▶ _What you will do_
Return each line of the records below verbatim, omitting the pictures.

▶ _Data for the task_
* Begin *

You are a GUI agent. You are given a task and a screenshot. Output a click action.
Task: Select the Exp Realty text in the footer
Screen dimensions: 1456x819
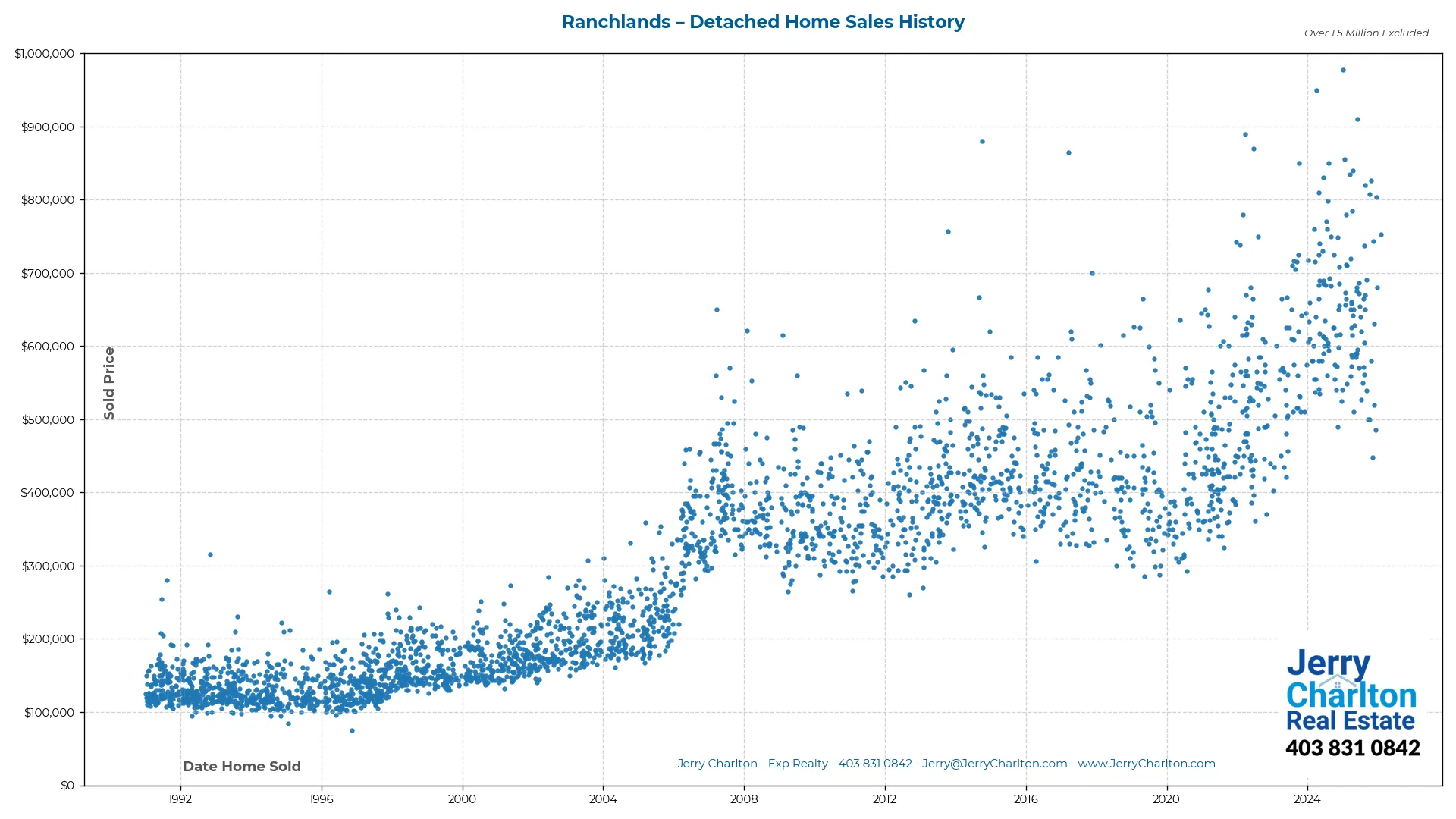pyautogui.click(x=797, y=764)
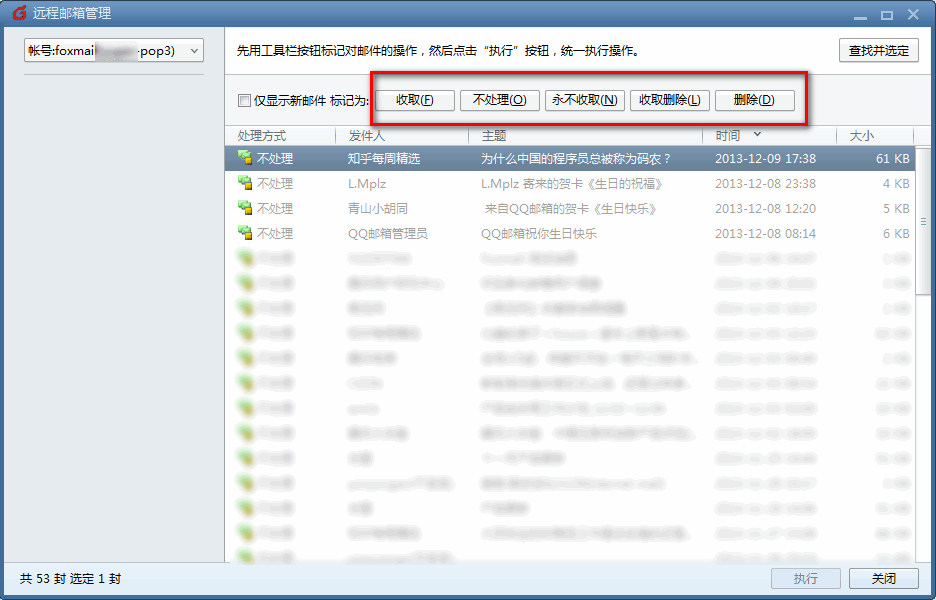Mark as 永不收取(N)
The image size is (936, 600).
pyautogui.click(x=585, y=100)
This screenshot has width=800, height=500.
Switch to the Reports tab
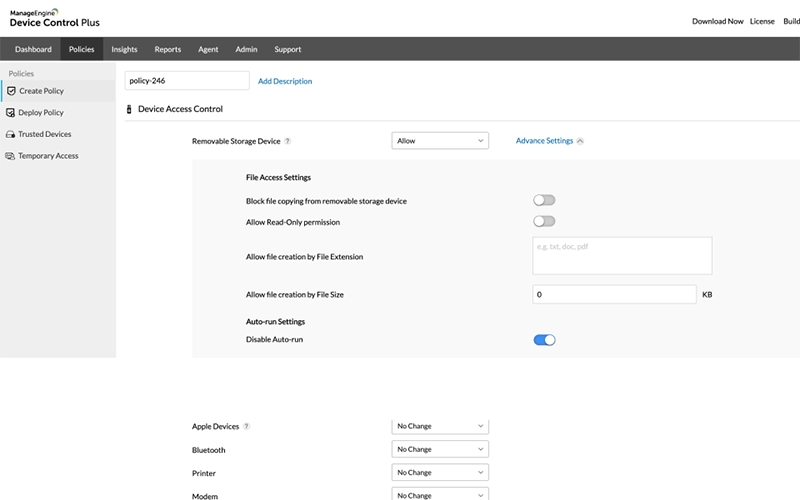pyautogui.click(x=168, y=49)
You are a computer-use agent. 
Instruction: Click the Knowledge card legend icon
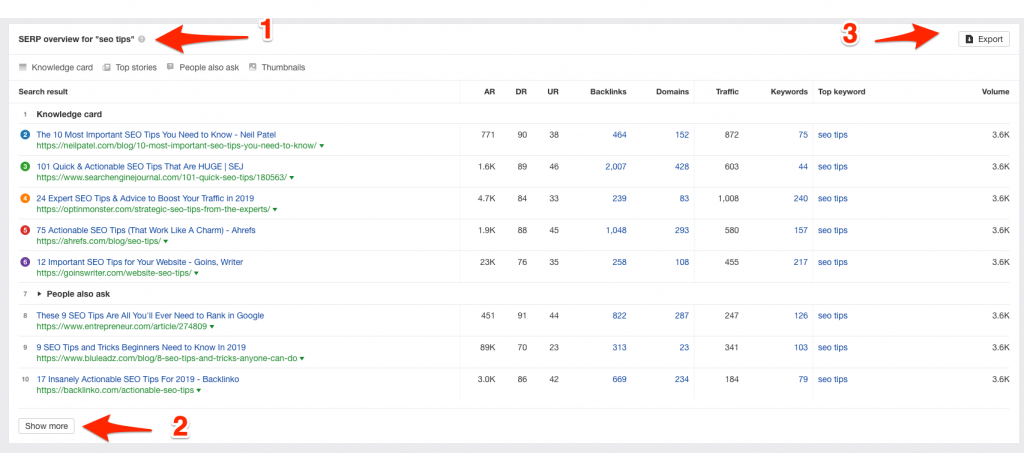(x=23, y=67)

* End *

▶ _Reply to the exercise_
You are a GUI agent. You are given a task and a screenshot. Output a click action.
Task: Select the Exp Realty text in the footer
Screen dimensions: 1456x819
pyautogui.click(x=797, y=764)
Mark as 永不收取(N)
The image size is (936, 600).
pyautogui.click(x=585, y=100)
This screenshot has width=800, height=500.
Switch to the Reports tab
pyautogui.click(x=168, y=49)
You are a computer-use agent. 
Instruction: Click the Knowledge card legend icon
(x=23, y=67)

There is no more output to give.